To consider a report to endorse the 2017/18 Annual Report for the Shared Services.
(Executive Councillor: Cllr D M Tyose)
Contact:O Morley 388103
Decision:
Endorse the Shared Service Annual Report for 2017/18 attached at Appendix 1 to the submitted report; and
Delegates authority to the Shared Service Management Board to agree any final amendments to the Annual Report in line with comments received from all three partner Councils.
Minutes:
The Cabinet received a report (a copy of which is appended in the Minute Book) by the Corporate Director – Services regarding the Shared Service’s Annual Report.
The Annual Report reflected the progress that had been made over the last year in the shared service arena, establishing and stabilising operational structures, controlling costs, and beginning to deliver on the ambitious objectives of the original Business Plans.
The Lead Members at each of the three Councils had been consulted regarding the Annual Report and it was required to be endorsed by each of the three partner individual governance committees.
In July 2015, Cambridge City Council, Huntingdonshire District Council and South Cambridgeshire District Council had each approved a lead authority model for shared services, where an agreed lead council would be responsible for the operational delivery of ICT, Building Control and Legal.
The 1st October 2015 was when each nominated lead Council commenced as the Employing Authority for the respective shared service. Since the go-live date each shared service has been working to review staffing structures, working practices and overall service provision in order to deliver the desired outcomes of the shared service partnership. The Annual Report detailed that much of this work was now complete, providing a stable platform on which to proceed.
3C Legal Service, known as ‘The Practice’, had been through considerable change during 2017/18, including the introduction of time recording software. The savings target had been achieved, which was the equivalent of a reduction of 15% of the net revenue budget after income.

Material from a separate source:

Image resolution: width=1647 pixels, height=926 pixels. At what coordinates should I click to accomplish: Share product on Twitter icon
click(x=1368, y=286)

One of the biggest opportunities identified for the 3C ICT service was to consider the digital offer across each Authority and provide coordinated advice and support in shaping the future delivery of digital services. The customer was at the centre of the work ranging from the customer interface and their ‘on-line’ experience through to digitally enabled applications.
ICT staff retention had now improved following the shared service creation and Partners were now paying 4% less for their ICT service under 3C ICT, a position that would improve as a number of cost consolidation projects were delivered, one project being the Shared Waste Software.

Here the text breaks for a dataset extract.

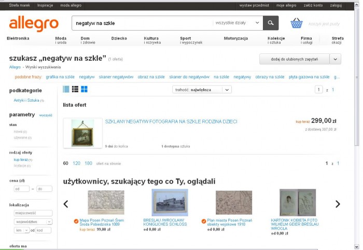Switch to gallery grid view icon
The width and height of the screenshot is (363, 250).
point(84,89)

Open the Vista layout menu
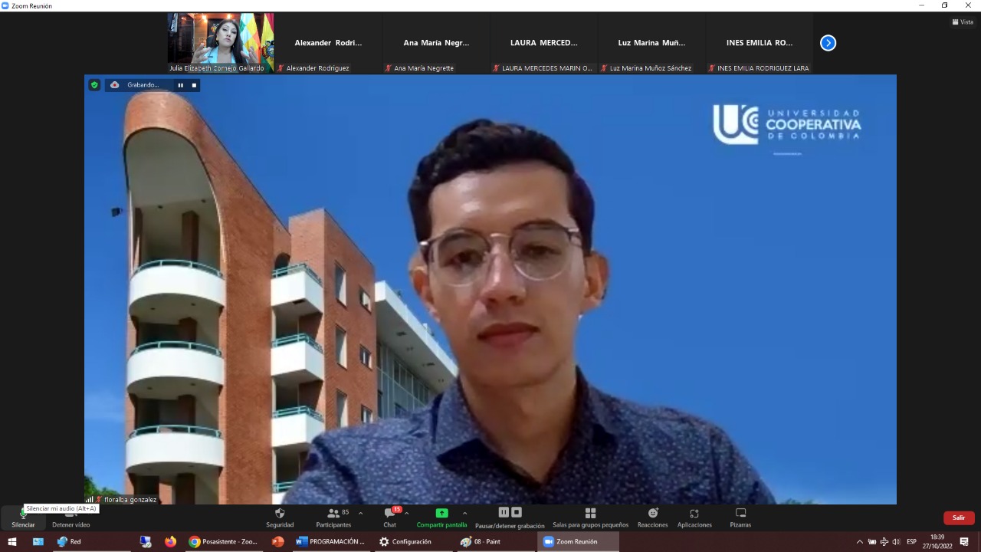(x=962, y=22)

Recruitment to the Building Control service had been positive - there had been a planned issue with resource and consequently service provision due to termination of agency contractors and the delay between recruitment and appointment of permanent members of the team.
It was noted that the Building Control was working on a variety of key projects for the 3C Partners and were successful when bidding for large contracts.
During 2017/18 the market share for 3C Building Control was 53% with the Private Sector taking around 47%. It was explained that the Building Control fees in comparison to those of the Private Sector were competitive with the added advantage that the service was able to be tailored to an individual’s requirements. It was noted that the service was not permitted to make a profit. Building Control had a variety of customers and the Annual Report summarised the positive customer feedback.
In response to a question relating to the additional funds allocated to ICT during the last budget setting process it was explained that some spend had been incorrectly allocated and not appropriately recharged to the other Partner authorities such as for TechOne. However, the funds had been required for other additional spend not incorporated into the budget such as for licences.
It was confirmed that the Annual Report detailed the outturn for 2017/2018 and whilst it was below the target in the original business case, it represented progress, with a clear plan in place to achieve the original target of 15% saving on the starting budgets before the creation of 3C.
Having acknowledged the comments of the Overview and Scrutiny Panel the Cabinet;
RESOLVED
i. to endorse the Shared Service Annual Report for 2017/18 attached at Appendix 1 to the submitted report; and
ii. to delegate authority to the Shared Service Management Board to agree any final amendments to the Annual Report in line with comments received from all three partner Councils.